A report by the Health Select Committee that has criticised NHS England for spending more money on bariatric surgery than on measures to prevent obesity. The authors may argue that the comparison was made to highlight the idiocy in spending more on surgery than prevention. But this misses the point. Comparing spending on obesity prevention to bariatric surgery is an illogical comparison and, in some respects, undermines the many positive aspects of bariatric surgery.
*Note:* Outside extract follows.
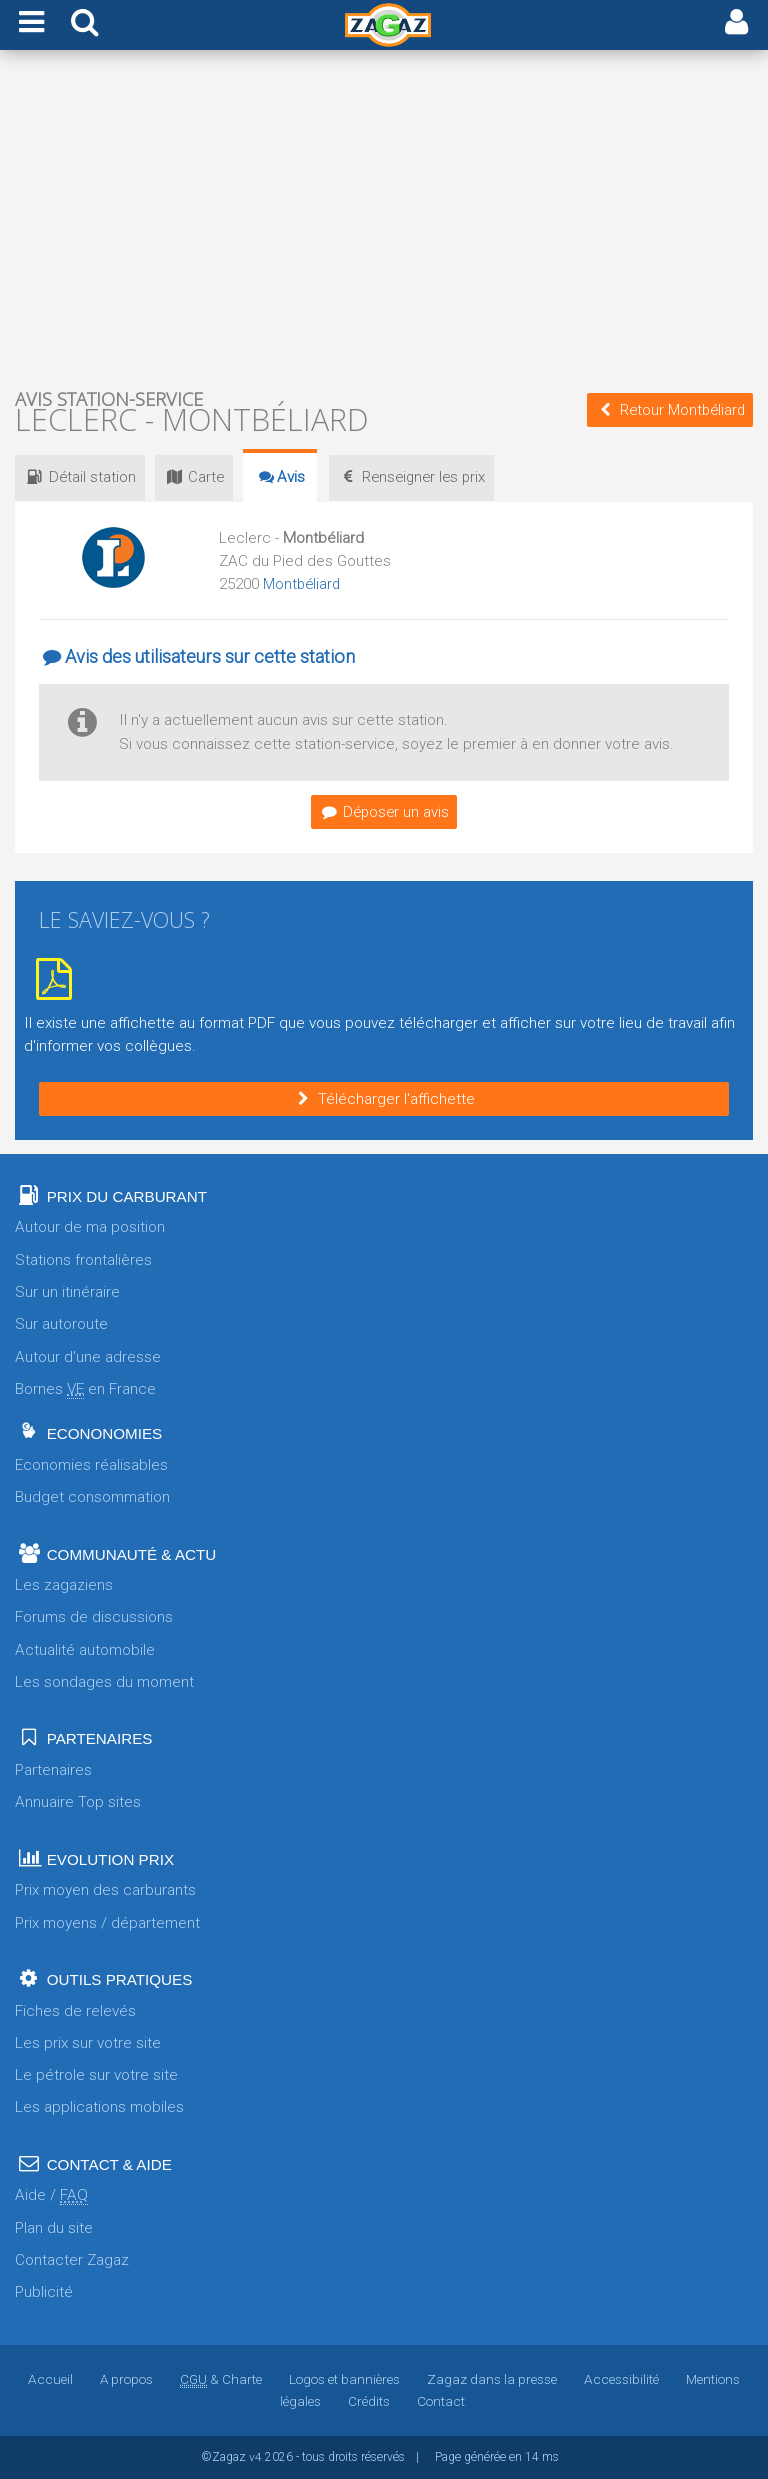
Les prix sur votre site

Instead, the report should have compared obesity prevention spending to the funding on preventing heart disease, cancer awareness or stroke education. Given that obesity is a known risk factor for all of these (as well as type 2 diabetes, liver disease, kidney disease, dementia…the list goes on), this would have been a more productive comparison and highlight how weight loss could have a positive impact on many other aspects of people’s health, and ease the strains obesity places on healthcare systems.
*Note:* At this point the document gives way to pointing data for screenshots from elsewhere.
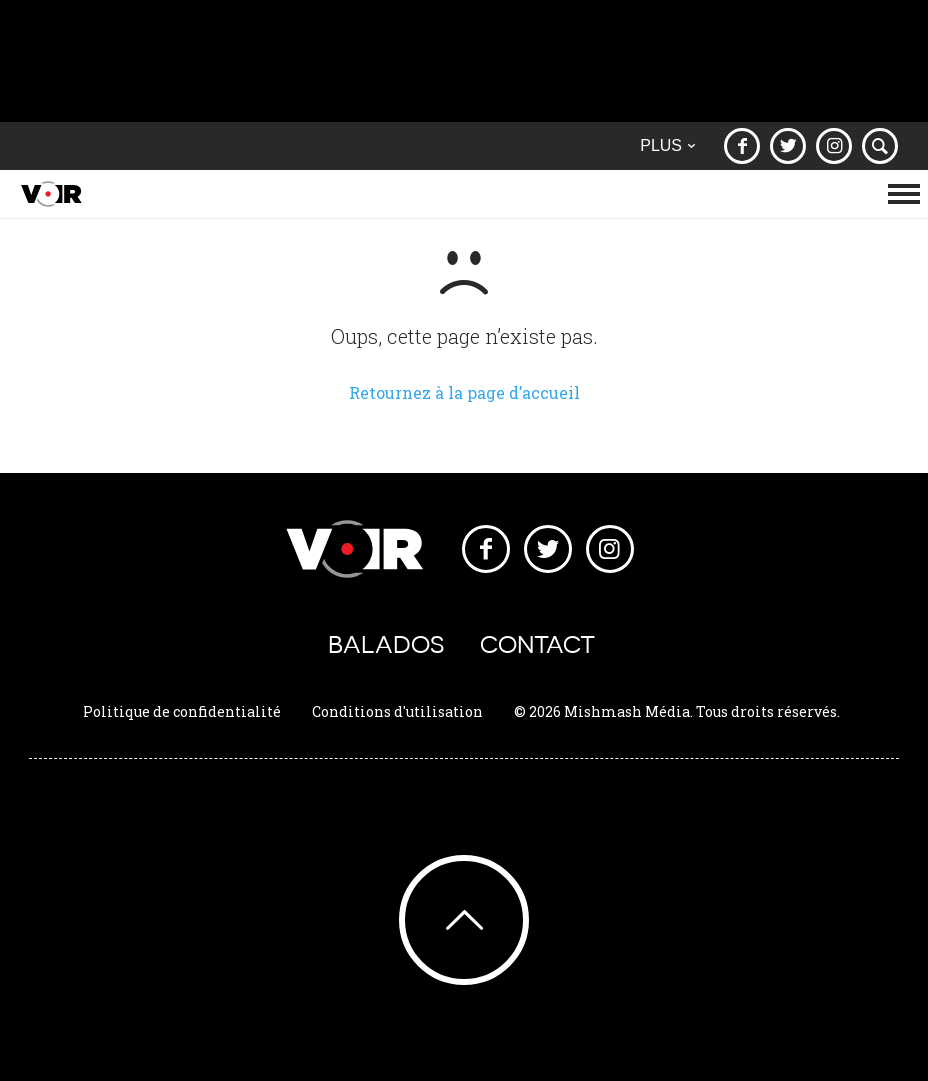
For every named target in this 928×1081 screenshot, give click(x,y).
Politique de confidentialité (182, 711)
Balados (386, 644)
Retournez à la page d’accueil (464, 392)
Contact (537, 644)
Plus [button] (667, 145)
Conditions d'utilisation (397, 711)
According to news reports, the Health Select Committee publication calls for a national lifestyle intervention programme, which if successful could mean that that “bariatric surgery would not be necessary if money was spent more wisely elsewhere.” An honourable intention – but what do we do about the 4% of the population in England that are morbidly obese? The Second National Bariatric Surgery Report published by the British Obesity & Metabolic Surgery Society in December 2015, reported that the average BMI of patients who had surgery was 48.8% and many could not walk three flights of stairs. I am not aware of any life-style intervention programme rolled out on a national scale that that has resulted in substantial and sustained weight loss in obese - never mind morbidly obese - patients (please let me know if you do!).

Are they seriously suggesting we place these patients on a diet and exercise driven lifestyle invention programme? Would this be cheaper and more effective than bariatric surgery?

The fact is that all countries need a coordinated programme of education, much early and targetted life-style intervention programmes and government legislation to curb obesity. We already know that such healthcare-based population initiattives work – just look at how people’s perceptions to tobacco have changed and the subsequent health benefits. This was brought about by a long-term vision realised through education and government legislation.

Preventing obesity (and therefore its associated diseases and conditions) is going to be the healthcare challenge on the 21st Century. It will take a generation before we see noticeable changes, and therefore bariatric surgery must be part of a range of treatments. The battle against obesity must begin with education and, where necessary, government intervention. It should not begin with undermining life-saving bariatric surgery that is helping thousands of people regain control of their lives.